Combating spamEdit

Redirected from Combat spam

Server-level blocking

  1. Server-side spam-filtering with SpamAssassin; more specifically:
  2. Blocking non-local senders for local-only recipients
  3. Virus filtering (see ClamAV set-up)
  4. DNS-based blacklisting

Client-side blocking

  1. Client-side spam-filtering with SpamSieve
  2. Sorting spam by subject

General spam-reduction techniques

  1. Address obfuscation
  2. Address secrecy (see also Using temporary email aliases to do spam monitoring and damage control)
  3. Address migration

Efficacy

Efficacy of server-side spam blocking

The following results show the number of messages blocked (rejected or discarded) at the wincent.dev mail server level in a typical 24 hour period due to the anti-spam technologies and techniques linked to from this page. They are not necessarily statistically valid samples, based on a very small data set collected during June and July of 2006, but they do provide some indication of the amount of spam which is being beaten at the server and never makes it through to the client.

It is difficult to estimate the number of spam messages that is collectively being blocked by these countermeasures because they operate at different levels and were introduced incrementally. For example, DNS-based blacklisting was the last countermeasure to be introduced in the above list, and it blocks spam before it gets to any of the other countermeasures. As such, the number of messages stopped per day for the other countermeasures is reduced but that does not mean that their efficacy has diminished.

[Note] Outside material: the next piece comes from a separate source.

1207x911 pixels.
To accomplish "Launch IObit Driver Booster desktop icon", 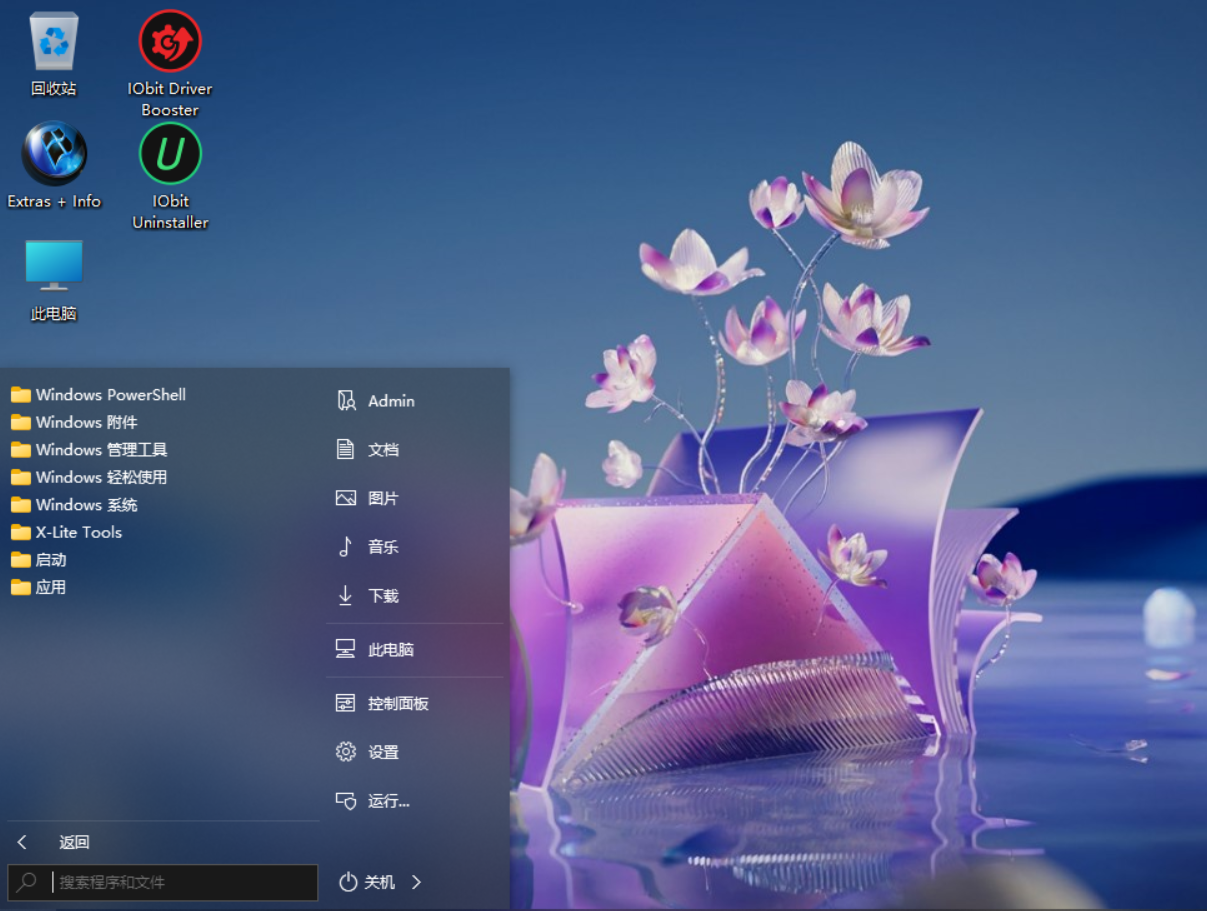I will click(170, 42).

The order in which the techniques were deployed to the server is:

  1. Virus filtering
  2. Automatically deleting high-scoring spam
  3. Blocking non-local senders for local-only recipients
  4. Address migration
  5. DNS-based blacklisting

But the order in which the techniques are actually applied to incoming messages is:

  1. DNS-based blacklisting (connections rejected with 554 reply code)
  2. Blocking non-local senders for local-only recipients (delivery aborted with 5.7.1/551 reply code)
  3. Address migration ("User unknown" returned to spammer)
  4. Virus filtering (message immediately deleted before arriving at mailbox)
  5. Automatically deleting high-scoring spam (message immediately deleted before arriving at mailbox)

So as messages pass through the various lines of defense, the number of spam messages getting through to subsequent levels is successively reduced. DNS-based blacklisting is the numerically most important countermeasure, stopping the largest number of messages, and this means that subsequent levels have to defend against fewer spam messages.

Efficacy of client-side filtering

The following results are from a test period of 24 hours in mid-July 2006:

  • 62 spam messages made it through to my email client (two accounts: one business and one personal).
  • An additional 102 messages were received by the client during the same period, bringing the total count to 164 messages (spam and ham) in all.
  • 38% of all email received by the client was spam
  • Of the spam messages 25 were correctly tagged as spam by SpamAssassin.
  • The remaining 37 were not tagged by SpamAssassin (false negatives).
  • SpamAssassin did not produce any false positives.
  • SpamAsssassin’s accuracy at the client level during the test period was a disappointing 77.4%, but this number does not reflect the high-scoring spam that was automatically deleted by SpamAssassin at the server level.
  • SpamSieve correctly identified all 62 spam messages as spam, with no false positives and no false negatives.
  • SpamSieve’s accuracy during the test period was a perfect 100%.

These results show that the new server-level measures have had a significant impact on the number of spam messages reaching the client. Prior to implementing the measures the average spam count (the average of spam messages received at the client level per day) was steadily climbing and had reached over 170 spam messages per day. The oldest stats that I have available are for a one year period between November 2004 and November 2005 in which I had received an average of about 40 spam messages per day and 11% of all email I received was spam. Today (mid-July 2006) the cumulative average is 75 spam messages per day and 22% of all email I’ve received has been spam. It seems likely that this proportion can only increase from here given that on the day of the test 38% of all mail received by the client was spam, approaching the average of 50% claimed by Symantec.

So these statistics show that the volume of spam attacks has spectacularly increased but that the new server-level measures have been effective in curbing their impact.

Areas for improvement

The SpamAssassin accuracy figures are disappointing despite using Bayesian training followed by weeks of corrective training. I will continue the corrective training in the hope that accuracy improves. If the accuracy improves sufficiently then I may be able to consider lowering the threshold for automatically deleting high-scoring spam.

Of the 62 spam messages received at the client, 19 were directed to postmaster addresses and these unfortunately cannot be blocked due to RFC 2821.

8 were sent to my personal account, 32 were sent to my business account, and the remaining had headers that were so munged that it was not easy to discern the original recipient address.

In the future I may consider undertaking another address migration, at least for my business account, as well as adding additional DNS-based blacklists. Another option is grey-listing, but I am hesitant to use it given that in many cases I rely on the near-instantaneous nature of email.